Date of this Version
Montezano, D.G.; Hunt, T.E.; Colombo da Luz, P.M.; Karnik, K.; Kachman, S.D.; Vélez, A.M.; Peterson, J.A. Movement of Striacosta albicosta (Smith) (Lepidoptera: Noctuidae) Larvae on Transgenic Bt and Non-Bt Maize. Insects 2023, 14, 524. https://doi.org/10.3390/ insects14060524
Exposure of lepidopteran pests to Bacillus thuringiensis (Bt) proteins has been shown to affect the behavior of larvae, including increased movement and avoidance of Bt-expressing plants or diet.
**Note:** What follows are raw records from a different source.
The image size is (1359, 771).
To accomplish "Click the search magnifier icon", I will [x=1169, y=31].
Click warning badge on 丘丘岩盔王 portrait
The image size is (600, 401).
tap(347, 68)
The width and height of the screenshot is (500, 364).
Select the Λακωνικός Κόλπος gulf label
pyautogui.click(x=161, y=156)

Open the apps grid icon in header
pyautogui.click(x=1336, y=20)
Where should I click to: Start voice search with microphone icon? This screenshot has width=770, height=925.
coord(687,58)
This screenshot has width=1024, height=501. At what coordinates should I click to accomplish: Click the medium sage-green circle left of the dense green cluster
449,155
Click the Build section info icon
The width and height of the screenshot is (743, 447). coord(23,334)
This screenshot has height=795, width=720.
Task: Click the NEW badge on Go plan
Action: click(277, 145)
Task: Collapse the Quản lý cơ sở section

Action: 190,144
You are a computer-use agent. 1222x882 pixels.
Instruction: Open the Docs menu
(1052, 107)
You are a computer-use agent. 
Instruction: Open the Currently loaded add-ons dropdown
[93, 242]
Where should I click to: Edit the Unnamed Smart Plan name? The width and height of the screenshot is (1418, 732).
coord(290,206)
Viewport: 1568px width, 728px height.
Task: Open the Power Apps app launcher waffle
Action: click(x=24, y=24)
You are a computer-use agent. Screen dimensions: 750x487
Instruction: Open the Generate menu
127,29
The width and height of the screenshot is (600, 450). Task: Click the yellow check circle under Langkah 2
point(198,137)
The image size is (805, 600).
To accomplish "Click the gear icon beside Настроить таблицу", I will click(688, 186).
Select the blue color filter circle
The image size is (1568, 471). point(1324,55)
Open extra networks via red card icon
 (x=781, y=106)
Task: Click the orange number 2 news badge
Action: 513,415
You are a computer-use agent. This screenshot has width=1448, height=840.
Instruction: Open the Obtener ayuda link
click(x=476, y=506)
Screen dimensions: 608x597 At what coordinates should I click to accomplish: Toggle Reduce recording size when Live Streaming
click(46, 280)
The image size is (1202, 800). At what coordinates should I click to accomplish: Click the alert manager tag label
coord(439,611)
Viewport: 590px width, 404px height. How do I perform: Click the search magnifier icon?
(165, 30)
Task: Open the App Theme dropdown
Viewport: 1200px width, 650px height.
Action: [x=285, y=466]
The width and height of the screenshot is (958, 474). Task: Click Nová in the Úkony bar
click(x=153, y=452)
Therefore, we hypothesized that the behavior of western bean cutworm, Striacosta albicosta (Smith) (Lepidoptera: Noctuidae), an important pest of maize, could be affected when exposed to Bt plants. To test this hypothesis, we conducted a series of artificial arena and on-plant experiments to determine S. albicosta neonate behavior when exposed to Bt and non-Bt plant tissue. Video tracking experiments presented neonate larvae with the choice of Bt or non-Bt pollen in a Petri dish for 15 min while being video recorded for analysis with EthoVision software. This study showed an increase in mean velocity and total time spent moving for larvae in the presence of Cry1F vs. non-Bt when compared with Vip3A vs. non-Bt or Cry1F vs. Vip3A. However, there was no difference in total distance moved or time spent in the food zone for all scenarios. Maize tissue choice experiments allowed neonatal larvae the choice of feeding on Bt or non-Bt tassel or leaves for 9 h in Petri dish arenas. This experiment showed that larvae preferred tassel tissue over leaves but did not indicate that larvae could distinguish between Bt and non-Bt tissue. In contrast, on-plant experiments (including a whole plant neonate dispersal study under controlled conditions and an in-field silking behavior experiment) indicated that the presence of Cry1F and Vip3A Bt toxins increased plant abandonment, suggesting that larvae are able to detect and avoid Bt toxins. The discrepancy of these results is likely due to the on-plant studies providing more field-realistic environmental conditions and a longer duration of exposure to Bt toxins for the behavioral experiments. Our results represent the first steps in understanding the complex behavior of S. albicosta when exposed to Bt plants. A better understanding of the response of larvae when exposed to Bt traits can aid in the management of this pest, particularly for the design of resistance management strategies and refuge design.